Could you restate every line of the data word for word?
-- Opening Marker --
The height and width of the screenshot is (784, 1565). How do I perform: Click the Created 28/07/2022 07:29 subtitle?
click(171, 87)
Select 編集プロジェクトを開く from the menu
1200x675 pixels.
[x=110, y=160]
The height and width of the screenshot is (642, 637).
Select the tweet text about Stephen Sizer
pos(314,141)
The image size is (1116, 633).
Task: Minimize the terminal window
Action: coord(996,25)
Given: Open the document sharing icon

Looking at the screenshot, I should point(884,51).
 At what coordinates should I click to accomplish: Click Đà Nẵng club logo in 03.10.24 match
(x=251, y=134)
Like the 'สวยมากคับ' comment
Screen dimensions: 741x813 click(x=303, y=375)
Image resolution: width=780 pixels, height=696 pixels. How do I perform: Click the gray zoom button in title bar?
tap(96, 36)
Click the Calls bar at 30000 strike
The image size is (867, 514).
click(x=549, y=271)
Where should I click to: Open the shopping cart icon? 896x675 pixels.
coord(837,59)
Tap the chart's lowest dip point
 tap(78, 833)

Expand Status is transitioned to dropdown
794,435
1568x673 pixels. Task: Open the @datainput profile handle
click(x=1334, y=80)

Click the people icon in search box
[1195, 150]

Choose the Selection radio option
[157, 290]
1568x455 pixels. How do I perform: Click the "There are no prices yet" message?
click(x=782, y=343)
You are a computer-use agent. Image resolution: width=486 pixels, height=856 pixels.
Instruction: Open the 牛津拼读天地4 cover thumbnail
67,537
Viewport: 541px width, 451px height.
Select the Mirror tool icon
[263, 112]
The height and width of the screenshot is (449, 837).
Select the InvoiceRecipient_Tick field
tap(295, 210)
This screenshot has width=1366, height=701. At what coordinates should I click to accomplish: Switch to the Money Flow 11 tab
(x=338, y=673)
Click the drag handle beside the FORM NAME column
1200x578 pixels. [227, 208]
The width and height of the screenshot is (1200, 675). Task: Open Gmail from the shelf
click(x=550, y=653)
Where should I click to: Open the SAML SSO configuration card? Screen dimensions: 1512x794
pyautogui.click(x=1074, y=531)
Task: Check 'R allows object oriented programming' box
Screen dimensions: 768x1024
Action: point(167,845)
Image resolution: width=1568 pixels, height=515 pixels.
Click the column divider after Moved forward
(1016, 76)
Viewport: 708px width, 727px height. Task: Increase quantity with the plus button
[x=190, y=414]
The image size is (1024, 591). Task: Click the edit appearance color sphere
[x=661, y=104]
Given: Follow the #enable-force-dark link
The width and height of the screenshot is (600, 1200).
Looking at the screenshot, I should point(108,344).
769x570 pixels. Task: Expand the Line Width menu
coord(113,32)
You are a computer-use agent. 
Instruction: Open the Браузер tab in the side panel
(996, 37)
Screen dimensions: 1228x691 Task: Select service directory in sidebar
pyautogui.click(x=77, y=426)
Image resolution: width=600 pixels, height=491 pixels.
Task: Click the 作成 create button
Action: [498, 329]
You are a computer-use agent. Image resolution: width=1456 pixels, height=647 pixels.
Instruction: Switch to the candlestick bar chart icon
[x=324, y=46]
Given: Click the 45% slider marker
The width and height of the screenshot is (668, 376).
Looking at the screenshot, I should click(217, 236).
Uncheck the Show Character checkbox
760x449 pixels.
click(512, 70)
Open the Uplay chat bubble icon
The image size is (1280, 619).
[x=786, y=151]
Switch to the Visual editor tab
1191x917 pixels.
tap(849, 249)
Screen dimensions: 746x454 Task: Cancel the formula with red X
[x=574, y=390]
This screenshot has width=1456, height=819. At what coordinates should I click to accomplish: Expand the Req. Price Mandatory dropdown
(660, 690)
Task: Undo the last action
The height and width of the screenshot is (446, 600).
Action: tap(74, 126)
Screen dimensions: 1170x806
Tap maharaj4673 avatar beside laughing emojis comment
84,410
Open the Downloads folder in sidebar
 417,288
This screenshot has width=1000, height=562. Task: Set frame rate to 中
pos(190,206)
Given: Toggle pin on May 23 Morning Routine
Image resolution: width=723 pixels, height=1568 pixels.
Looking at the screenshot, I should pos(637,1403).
-- Closing Marker --
Result of this task:
The height and width of the screenshot is (784, 1565). How do I perform: Click the Created 28/07/2022 07:29 subtitle?
click(171, 87)
Select 編集プロジェクトを開く from the menu
1200x675 pixels.
[x=110, y=160]
The height and width of the screenshot is (642, 637).
Select the tweet text about Stephen Sizer
pos(314,141)
The image size is (1116, 633).
Task: Minimize the terminal window
Action: coord(996,25)
Given: Open the document sharing icon

Looking at the screenshot, I should point(884,51).
 At what coordinates should I click to accomplish: Click Đà Nẵng club logo in 03.10.24 match
(x=251, y=134)
Like the 'สวยมากคับ' comment
Screen dimensions: 741x813 click(x=303, y=375)
Image resolution: width=780 pixels, height=696 pixels. How do I perform: Click the gray zoom button in title bar?
tap(96, 36)
Click the Calls bar at 30000 strike
The image size is (867, 514).
click(x=549, y=271)
Where should I click to: Open the shopping cart icon? 896x675 pixels.
coord(837,59)
Tap the chart's lowest dip point
 tap(78, 833)

Expand Status is transitioned to dropdown
794,435
1568x673 pixels. Task: Open the @datainput profile handle
click(x=1334, y=80)

Click the people icon in search box
[1195, 150]

Choose the Selection radio option
[157, 290]
1568x455 pixels. How do I perform: Click the "There are no prices yet" message?
click(x=782, y=343)
You are a computer-use agent. Image resolution: width=486 pixels, height=856 pixels.
Instruction: Open the 牛津拼读天地4 cover thumbnail
67,537
Viewport: 541px width, 451px height.
Select the Mirror tool icon
[263, 112]
The height and width of the screenshot is (449, 837).
Select the InvoiceRecipient_Tick field
tap(295, 210)
This screenshot has width=1366, height=701. At what coordinates should I click to accomplish: Switch to the Money Flow 11 tab
(x=338, y=673)
Click the drag handle beside the FORM NAME column
1200x578 pixels. [227, 208]
The width and height of the screenshot is (1200, 675). Task: Open Gmail from the shelf
click(x=550, y=653)
Where should I click to: Open the SAML SSO configuration card? Screen dimensions: 1512x794
pyautogui.click(x=1074, y=531)
Task: Check 'R allows object oriented programming' box
Screen dimensions: 768x1024
Action: point(167,845)
Image resolution: width=1568 pixels, height=515 pixels.
Click the column divider after Moved forward
(1016, 76)
Viewport: 708px width, 727px height. Task: Increase quantity with the plus button
[x=190, y=414]
The image size is (1024, 591). Task: Click the edit appearance color sphere
[x=661, y=104]
Given: Follow the #enable-force-dark link
The width and height of the screenshot is (600, 1200).
Looking at the screenshot, I should point(108,344).
769x570 pixels. Task: Expand the Line Width menu
coord(113,32)
You are a computer-use agent. 
Instruction: Open the Браузер tab in the side panel
(996, 37)
Screen dimensions: 1228x691 Task: Select service directory in sidebar
pyautogui.click(x=77, y=426)
Image resolution: width=600 pixels, height=491 pixels.
Task: Click the 作成 create button
Action: [498, 329]
You are a computer-use agent. Image resolution: width=1456 pixels, height=647 pixels.
Instruction: Switch to the candlestick bar chart icon
[x=324, y=46]
Given: Click the 45% slider marker
The width and height of the screenshot is (668, 376).
Looking at the screenshot, I should click(217, 236).
Uncheck the Show Character checkbox
760x449 pixels.
click(512, 70)
Open the Uplay chat bubble icon
The image size is (1280, 619).
[x=786, y=151]
Switch to the Visual editor tab
1191x917 pixels.
tap(849, 249)
Screen dimensions: 746x454 Task: Cancel the formula with red X
[x=574, y=390]
This screenshot has width=1456, height=819. At what coordinates should I click to accomplish: Expand the Req. Price Mandatory dropdown
(660, 690)
Task: Undo the last action
The height and width of the screenshot is (446, 600).
Action: tap(74, 126)
Screen dimensions: 1170x806
Tap maharaj4673 avatar beside laughing emojis comment
84,410
Open the Downloads folder in sidebar
 417,288
This screenshot has width=1000, height=562. Task: Set frame rate to 中
pos(190,206)
Given: Toggle pin on May 23 Morning Routine
Image resolution: width=723 pixels, height=1568 pixels.
Looking at the screenshot, I should pos(637,1403).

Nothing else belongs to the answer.